Recently in Energy Category

I dislike people misappropriating concepts as much as the next pedant, but I have to say, I think this time the logical connection I want want to make is valid. Take this article from Seed, ostensibly about clear-headed science reporting:

The United States, the only industrialized country with strong population growth, now has 300 million people whose lifestyle makes a disproportionately huge mark on the global environment, experts say.

The world's third most populous country behind China and India, the United States has five percent of the world's population.

But it consumes—alone—more than a quarter of the world's natural resources, more than any other country, according to the National Report on Population and Environment, put out by the U.S.-based Center for Environment and Population.

I know it's not quite the same, but could I really be blamed for suggesting that the law of conservation of mass and energy might provide some necessary perspective?

The US economy is also among the world's most productive nations. Meaning that the resources consumed get turned into something, be it plastic goods, financial services, taxi cab rides, software, movies, and so on. Certainly there is a massive efficiency question to address, but the overarching point of the article -- as evidenced by the headline -- is to suggest that the consumption of those resources by the US is an unalloyed negative for the world. This simply ignores the connection between resource use and economic output. All else equal, if you reduce resource use, you'll reduce output. And while some people may be fine with that, who exactly draws up the list of resources to reduce, and thus gets the pleasure of picking which industry will be turning people out of their jobs?

More on the economics of standby

Here's a quick article on the savings to be had from lower-power standby for electronic devices.

For Windows commputer users: when (if) Vista ever hits the streets, it's going to have a more robust power-saving "sleep" feature that will still allow IT managers to install updates late at night when people aren't around.

What I wonder, however, is if this idle power usage in computers (which could be larger than when the computer is actually running) is better put to other uses. Personally, I've loaded the United Devices agent from on my PCs. After about 15 minutes of inactivity, the grid program kicks on and it starts donating cycles to things like the Human Proteome Folding Project.

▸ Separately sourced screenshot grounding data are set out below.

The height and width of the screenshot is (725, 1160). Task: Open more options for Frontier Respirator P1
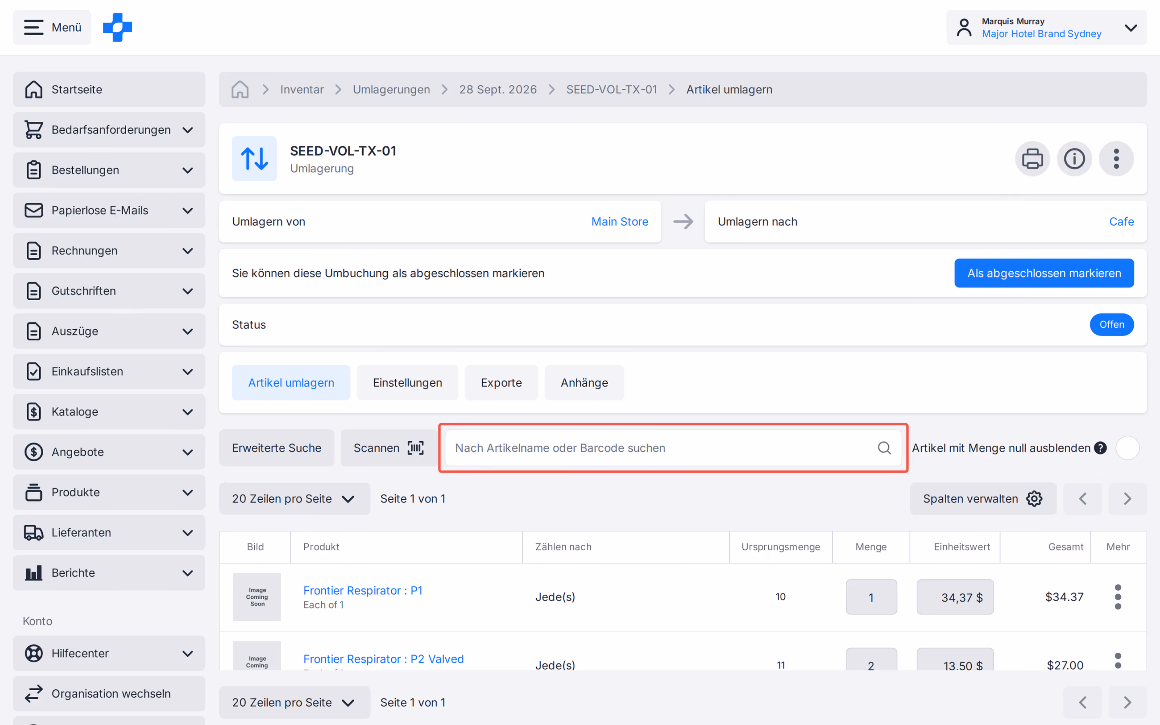click(1118, 597)
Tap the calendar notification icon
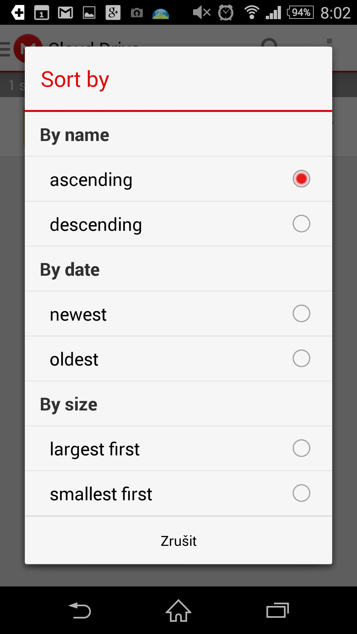This screenshot has height=634, width=357. coord(42,13)
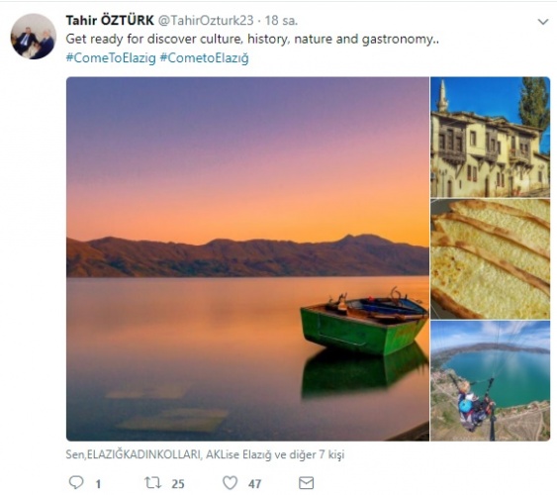View the paragliding over lake photo
Viewport: 557px width, 495px height.
pos(490,381)
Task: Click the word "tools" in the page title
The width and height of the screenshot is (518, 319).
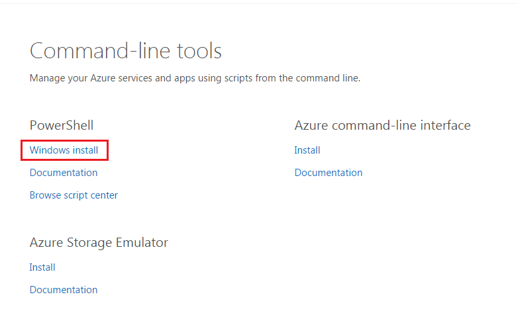Action: pos(199,51)
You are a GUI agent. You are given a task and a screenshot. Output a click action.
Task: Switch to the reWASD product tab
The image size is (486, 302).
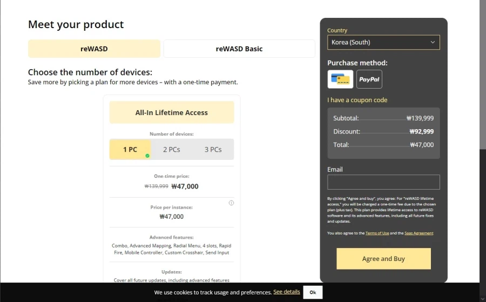[x=94, y=49]
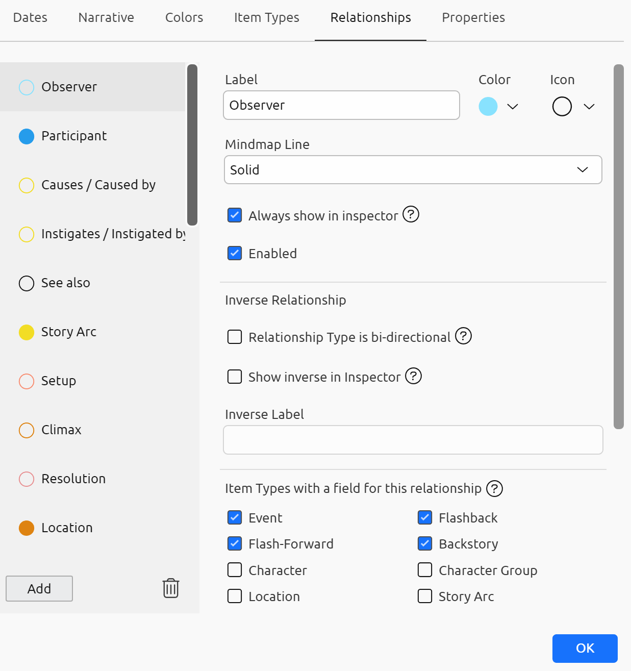
Task: Click the light blue color swatch
Action: (x=488, y=107)

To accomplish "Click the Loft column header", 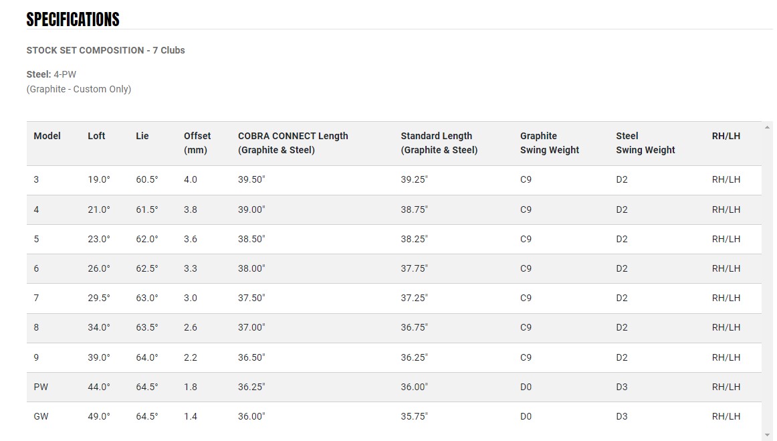I will (x=96, y=136).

The direct contribution of effort is more appealing to me than trying to ramp down energy use in tiny bits over every machine (which makes me wonder whether people will just find other, more power-intensive activities to get up to, eroding the "benefit" of scaling back standby power use).

Britain's wholesale price of natural gas dipped into the negative.

Well, so much for assuming prices are positive in my optimization problems.

Stupid reality.

Kevin Drum takes a shining to all the possible wonders that the new California anti-global warming bill will bestow upon the Sunshine state. Indeed, he's so certain, he's willing to place a bet on it (one that another blogger is willing to take up).

Still, this is a good first move, and I'll bet all comers that not only does it not have a negative impact on California's economy, it will have a noticeably positive impact. It will spur R&D in new technologies, it will motivate businesses to become more efficient, and it will make California a better place to live. And as for businesses moving out, I'll bet against that too. Moving heavy industrial plants to new states is a lot less appealing than it sounds, and if it does start to happen I'll bet other states will follow California's lead. After all, what state wants to be the dumping ground for all the poor corporate citizens who are moving out of California because they want to relocate somewhere that doesn't mind them belching tons of pollutants into the air?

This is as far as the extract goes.